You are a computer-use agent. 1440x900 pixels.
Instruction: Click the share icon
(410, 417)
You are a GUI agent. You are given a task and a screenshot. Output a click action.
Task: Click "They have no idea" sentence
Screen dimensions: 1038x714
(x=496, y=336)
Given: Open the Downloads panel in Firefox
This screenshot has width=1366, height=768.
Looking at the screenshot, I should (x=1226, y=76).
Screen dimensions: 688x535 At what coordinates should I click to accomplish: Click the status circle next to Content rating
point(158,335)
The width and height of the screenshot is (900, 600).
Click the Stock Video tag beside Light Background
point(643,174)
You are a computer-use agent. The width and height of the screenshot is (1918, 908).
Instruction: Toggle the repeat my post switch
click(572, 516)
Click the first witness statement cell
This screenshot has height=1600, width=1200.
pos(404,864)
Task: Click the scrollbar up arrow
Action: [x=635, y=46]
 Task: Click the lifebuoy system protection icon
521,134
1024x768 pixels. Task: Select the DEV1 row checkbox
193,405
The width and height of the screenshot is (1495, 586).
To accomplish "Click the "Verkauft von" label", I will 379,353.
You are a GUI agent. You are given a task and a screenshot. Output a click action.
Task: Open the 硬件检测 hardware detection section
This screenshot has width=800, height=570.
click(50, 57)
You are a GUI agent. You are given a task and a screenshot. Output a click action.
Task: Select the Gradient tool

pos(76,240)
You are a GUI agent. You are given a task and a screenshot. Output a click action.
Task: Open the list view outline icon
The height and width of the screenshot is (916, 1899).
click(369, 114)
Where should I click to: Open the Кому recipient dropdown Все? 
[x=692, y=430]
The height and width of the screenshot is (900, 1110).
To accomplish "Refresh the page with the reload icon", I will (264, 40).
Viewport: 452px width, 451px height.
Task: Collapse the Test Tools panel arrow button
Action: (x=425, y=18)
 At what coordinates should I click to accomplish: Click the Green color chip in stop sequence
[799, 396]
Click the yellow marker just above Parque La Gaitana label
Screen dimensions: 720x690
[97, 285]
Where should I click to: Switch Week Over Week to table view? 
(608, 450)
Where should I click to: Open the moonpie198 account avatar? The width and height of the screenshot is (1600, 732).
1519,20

☆ ☆ ☆

◆ **TASK DESCRIPTION**: The answer should be all the entries, restated with no word changed.

◆ **EXERCISE RESPONSE**:
You are a computer-use agent. 1440x900 pixels.
Instruction: Click the share icon
(410, 417)
You are a GUI agent. You are given a task and a screenshot. Output a click action.
Task: Click "They have no idea" sentence
Screen dimensions: 1038x714
(x=496, y=336)
Given: Open the Downloads panel in Firefox
This screenshot has width=1366, height=768.
Looking at the screenshot, I should (x=1226, y=76).
Screen dimensions: 688x535 At what coordinates should I click to accomplish: Click the status circle next to Content rating
point(158,335)
The width and height of the screenshot is (900, 600).
Click the Stock Video tag beside Light Background
point(643,174)
You are a computer-use agent. The width and height of the screenshot is (1918, 908).
Instruction: Toggle the repeat my post switch
click(572, 516)
Click the first witness statement cell
This screenshot has height=1600, width=1200.
pos(404,864)
Task: Click the scrollbar up arrow
Action: [x=635, y=46]
 Task: Click the lifebuoy system protection icon
521,134
1024x768 pixels. Task: Select the DEV1 row checkbox
193,405
The width and height of the screenshot is (1495, 586).
To accomplish "Click the "Verkauft von" label", I will 379,353.
You are a GUI agent. You are given a task and a screenshot. Output a click action.
Task: Open the 硬件检测 hardware detection section
This screenshot has width=800, height=570.
click(50, 57)
You are a GUI agent. You are given a task and a screenshot. Output a click action.
Task: Select the Gradient tool

pos(76,240)
You are a GUI agent. You are given a task and a screenshot. Output a click action.
Task: Open the list view outline icon
The height and width of the screenshot is (916, 1899).
click(369, 114)
Where should I click to: Open the Кому recipient dropdown Все? 
[x=692, y=430]
The height and width of the screenshot is (900, 1110).
To accomplish "Refresh the page with the reload icon", I will (264, 40).
Viewport: 452px width, 451px height.
Task: Collapse the Test Tools panel arrow button
Action: (x=425, y=18)
 At what coordinates should I click to accomplish: Click the Green color chip in stop sequence
[799, 396]
Click the yellow marker just above Parque La Gaitana label
Screen dimensions: 720x690
[97, 285]
Where should I click to: Switch Week Over Week to table view? 
(608, 450)
Where should I click to: Open the moonpie198 account avatar? The width and height of the screenshot is (1600, 732).
1519,20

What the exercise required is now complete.